• TEXTE:
"""
Elle s’est plainte de ce que le vernis « sautait » à plusieurs endroits et a fait dresser le 21 novembre 2022 un procès-verbal de commissaire de justice.
Elle a eu recours à un expert, Monsieur [P], qui a procédé le 02 mars 2022 à une réunion d’expertise en présence d’un représentant de la SARL JV SOLUTION.
Elle a mis celle-ci en demeure par un courrier recommandé avec avis de réception du 19 avril 2023 de lui régler une somme de 9 913,51 euros en réparation de son préjudice.
Faute de réponse de sa part, elle l’a, par acte en date du 24 mai 2023, fait assigner au fond devant le Tribunal judiciaire aux fins d’indemnisation.
Suivant dernières conclusions notifiées par voie électronique le 14 mars 2024, la SCI EUSEBE demande au Tribunal de :
Vu les articles 1544 et suivants du code civil, Vu l’article 1792-3 du code civil, Vu les articles 1217 et suivants du code civil,
A titre principal, au titre de la garantie biennale :
CONDAMNER la SARL JV SOLUTION à verser à la SCI EUSEBE, une somme de 9.913,51 € au titre de la réparation intégrale de son préjudice lié aux désordres, ventilée de la manière suivante :
– 2.048,50 € pour le replanissage, ponçage fin du parquet, application d’une couche de fond dur et de deux couches de vitrificateur effet invisible sans solvant ;
– 1.455,00 € pour le déménagement des meubles devant être débarrassés, leur retour, ainsi que leur dépôt en garde-meubles ;
– 1.660,00 € au titre des travaux de peinture sur les plinthes ;
– 2.000,00 € au titre du préjudice de jouissance ;
– 2.000,00 € au titre du préjudice moral ;
– 2.000,00 € au titre de la perte de chance de jouir plus longtemps du parquet ;
– 1.250,00 € au titre des frais d’expertise amiable.
"""
• CONSIGNE 1:
Dans les lignes à traiter, recopiez telles quelles celles qui vont de la ligne contenant « Click the red dot on the red polyhedron » jusqu'à la ligne contenant « click(x=226, y=193) » incluse. Laissez les images de côté.

• LIGNES À TRAITER:
"""
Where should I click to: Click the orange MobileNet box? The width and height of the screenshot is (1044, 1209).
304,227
"""
"""
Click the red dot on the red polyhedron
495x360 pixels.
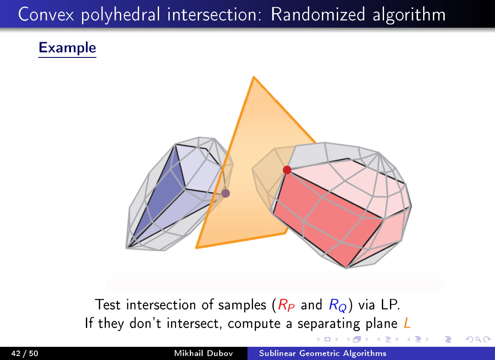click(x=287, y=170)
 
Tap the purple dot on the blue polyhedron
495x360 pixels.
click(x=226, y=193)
"""
• CONSIGNE 2:
Reprenez mot pour mot le passage du texte qui va de « Elle a mis celle-ci » jusqu'à « aux fins d’indemnisation. » inclus.

• RÉSULTAT 1:
Click the red dot on the red polyhedron
495x360 pixels.
click(x=287, y=170)
 
Tap the purple dot on the blue polyhedron
495x360 pixels.
click(x=226, y=193)

• RÉSULTAT 2:
Elle a mis celle-ci en demeure par un courrier recommandé avec avis de réception du 19 avril 2023 de lui régler une somme de 9 913,51 euros en réparation de son préjudice.
Faute de réponse de sa part, elle l’a, par acte en date du 24 mai 2023, fait assigner au fond devant le Tribunal judiciaire aux fins d’indemnisation.